L’obligation de jachères aux oubliettes

Ce critère sera désormais supprimé, ne laissant plus que l’interdiction de tailler les haies pendant les périodes de nidification. “Il était vraiment difficile pour les agriculteurs d’accepter” ces obligations de jachères, mais ils pourront toujours choisir de le faire sur une base volontaire en échanges de primes (“éco-régimes”), a indiqué à l’AFP le commissaire européen à l’Agriculture, Janusz Wojciechowski.

Bruxelles veut aussi s’attaquer à d’autres “conditionnalités” fustigées par les organisations agricoles, qui les jugent impraticables face aux aléas climatiques et aux difficultés économiques. Bruxelles reculerait donc sur l’obligation (entrée en vigueur cette année) de rotation des cultures, avec une culture différente de l’année précédente sur 35 % des terres arables. Elle serait remplacée par une simple “diversification” des cultures. Pour l’interdiction de sols nus durant les périodes sensibles, “l’idée serait que ces périodes ne soient pas rigides, que l’État membre puisse les définir de manière flexible en tenant compte des différences régionales”, a souligné Janusz Wojciechowski, en marge d’une conférence de presse en Pologne.

Des mesures rétroactives

Autre changement majeur : la Commission propose d’exempter des contrôles liés aux conditions environnementales, et des pénalités, les petites exploitations de moins de 10 hectares — qui représentent 65 % des bénéficiaires de la PAC, mais ne couvrent que 9,6 % des surfaces. “Le nombre d’exploitations de ce type varie d’un pays à l’autre, mais en Pologne, par exemple, elles représentent les trois quarts de l’ensemble des exploitations”, note le commissaire européen.

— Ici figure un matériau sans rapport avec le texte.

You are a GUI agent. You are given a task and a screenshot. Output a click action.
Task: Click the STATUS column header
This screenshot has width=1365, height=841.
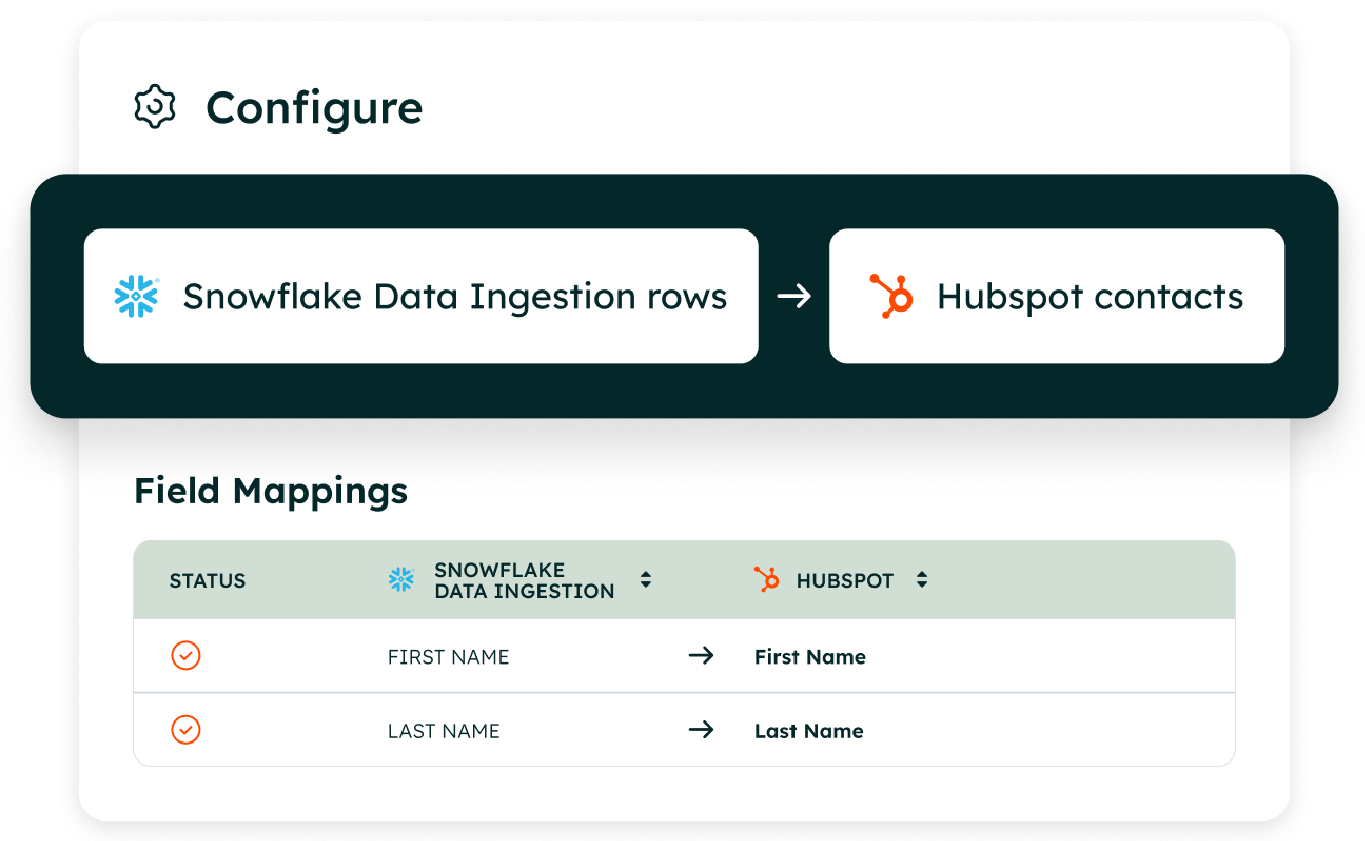pos(208,581)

Enfin, les États ne seraient plus obligés de modifier leurs “plans stratégiques” nationaux d’application de la PAC en fonction de l’évolution des législations environnementales et climatiques de l’UE. Le ministre français de l’Agriculture, Marc Fesneau, s’est “réjoui des avancées obtenues”.

La @EU_Commission vient de publier des mesures de simplification très attendues que j’ai portées depuis plusieurs semaines à Bruxelles au nom de la France.

Elles concernent à la fois la Politique agricole commune (PAC) et l’amélioration de la place des agriculteurs dans la… https://t.co/RBd5bsUA2a

— Marc Fesneau (@MFesneau) March 15, 2024

“La plupart de ces changements entreront en vigueur en 2025, mais en s’appliquant rétroactivement au 1er janvier 2024, ce qui signifie que les agriculteurs […] ne seront pas sanctionnés pour ne pas avoir respecté ces conditionnalités” dès cette année, reprend Janusz Wojciechowski auprès de l’AFP. Ces mesures seront discutées par les Vingt-Sept en fin de semaine prochaine, lors du sommet des 21 et 22 mars dans la capitale belge.

De leurs côtés, les associations écologistes dénoncent un démantèlement “électoraliste” de l’architecture verte de la PAC. Sans aucune garantie de calmer la colère du milieu agricole. En lâchant du leste, Bruxelles offre un cadeau aux agriculteurs. En espérant qu’il ne soit pas empoisonné.